Hemostasis and related disorders Flashcards
1
Q
Describe primary hemostasis
A
- vWB factor (released from Weibel-Palade bodies of endothelial cells and alpa-granules of platelets) binds to exposed collagen.
- GP1b receptor of platelets binds vWF inducing degranulation
- ADP is released stimulating expression of GP2b3a
- TXA2 is released stimulating platelet aggregation
- GP2b3a receptors bind fibrinogen forming weak platelet plug that is then stabilized by coagulation cascade
2
Q
Name the primary hemostasis disorders
A
- Immune thrombocytopenic purpura (ITP)
- Microangiopathic hemolytic anemias (thrombic thrombocytic purpura (TTP) and hemolytic uremic syndrome (HUS))

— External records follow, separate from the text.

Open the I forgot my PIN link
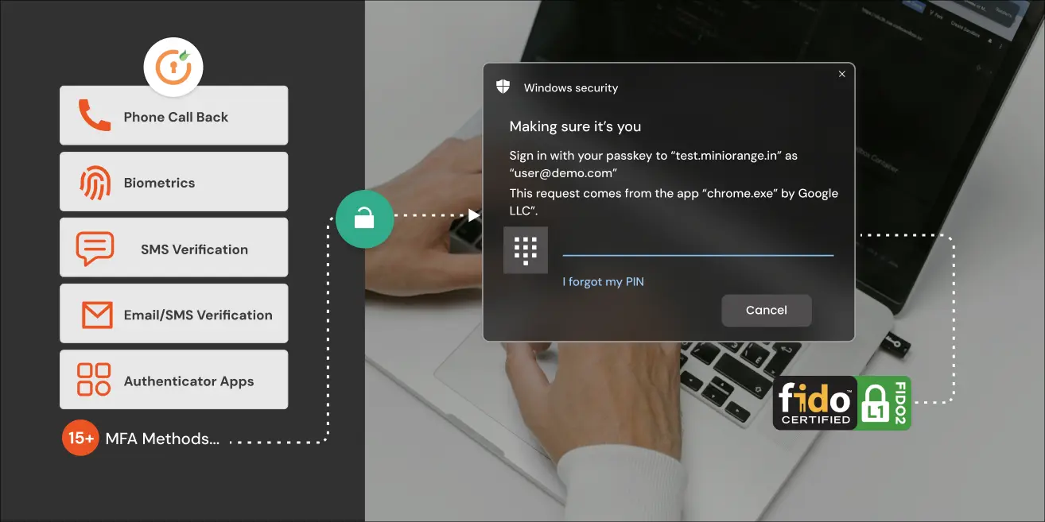1045x522 pixels. click(603, 282)
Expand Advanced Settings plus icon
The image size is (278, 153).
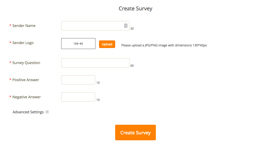pyautogui.click(x=47, y=112)
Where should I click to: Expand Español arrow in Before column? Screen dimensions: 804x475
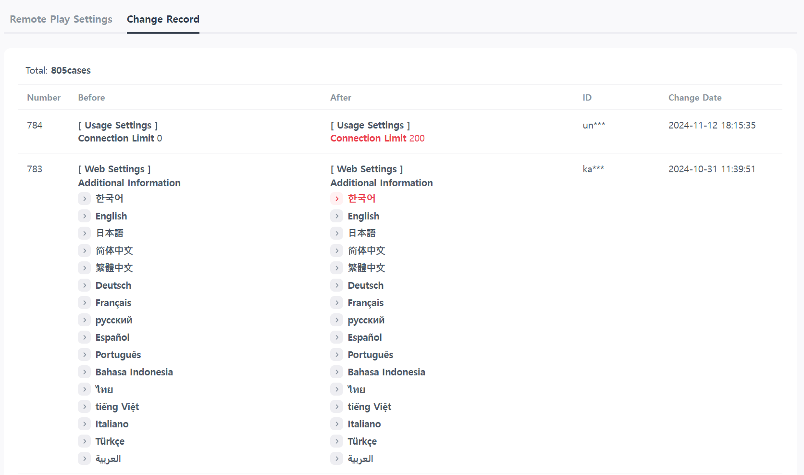coord(85,337)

- Bernard-soulier and Glanzmann thrombasthenia (qualitative platelet disorders)
3
Q
Who gets Immune thrombocytopenic purpura (ITP)?
A
- Most common cause of thrombocytopenia in children and adults
- Acute, normally self limiting following infection in children
- Chronic, appears in women of child bearing age (sometimes secondary to SLE), can be passed to fetus, temporary.
4
Q
What are the lab findings in Immune thrombocytopenic purpura (ITP)?
A
- Decreased platelet count <50 k
- Normal PT/PTT
- Increased megakaryocytes on bone marrow biopsy
5
Q
What is the treatment for Immune thrombocytopenic purpura (ITP)?
A
- Corticosteroids effective in children, adults normally relapse.
- IVIG for bleeding normally short lived.
- Spenectomy (refractory cases).
6
Q
What causes thrombic thrombocytic purpura (TTP)?
A
- Decrease in ADAMTS13 (an enzyme that cleaves vWF multimers for eventual degradation) normally due to autoantibodies, commonly seen in women.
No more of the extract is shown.